McCain’s Error In Selecting Palin: Good User Research Leads To Better Results
As usability consultants, we don’t always get a chance to have virtually unlimited resources; for every project that we approach that allows us to do site inventories, competitive analysis, and focus groups, there are more of the “how about doing a site map and putting up a website?” implementations. There’s always an inherent risk with this approach, and probably a good reason why so many information technology projects fail: lack of proper information.
That’s what I find so astounding about John McCain’s choice for vice president candidate, Alaska Governor Sarah Palin. This is a real world example of why research is so important to the success of anything, much less a software project.

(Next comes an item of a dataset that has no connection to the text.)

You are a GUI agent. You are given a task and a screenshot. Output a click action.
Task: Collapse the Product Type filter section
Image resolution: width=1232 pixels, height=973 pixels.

To put it in context, you could say that McCain had unlimited resources and plenty of time to do the user research to see if Palin was a good candidate for the Republican ticket. Money wasn’t an issue either, and for analysis, there are plenty of news stories and easy targets for humorists out there about Palin and some of the issues she’s had governing the fine state of Alaska.
Yet, he took the “let’s just do the site map and see what happens” approach. I’m not totally against the “throw it against the wall and see what sticks” way of doing things, but if you know a solution is flawed (that solution being Sarah Palin), you figure out ways around it. Forget the issues; every solution has differences of implementation, but some are so obviously flawed that 1) reworking them would be detrimental to the success of the project, or 2) are the wrong direction and lack the depth to succeed.
But they didn’t know.
Don’t do the research, and you might get poor results.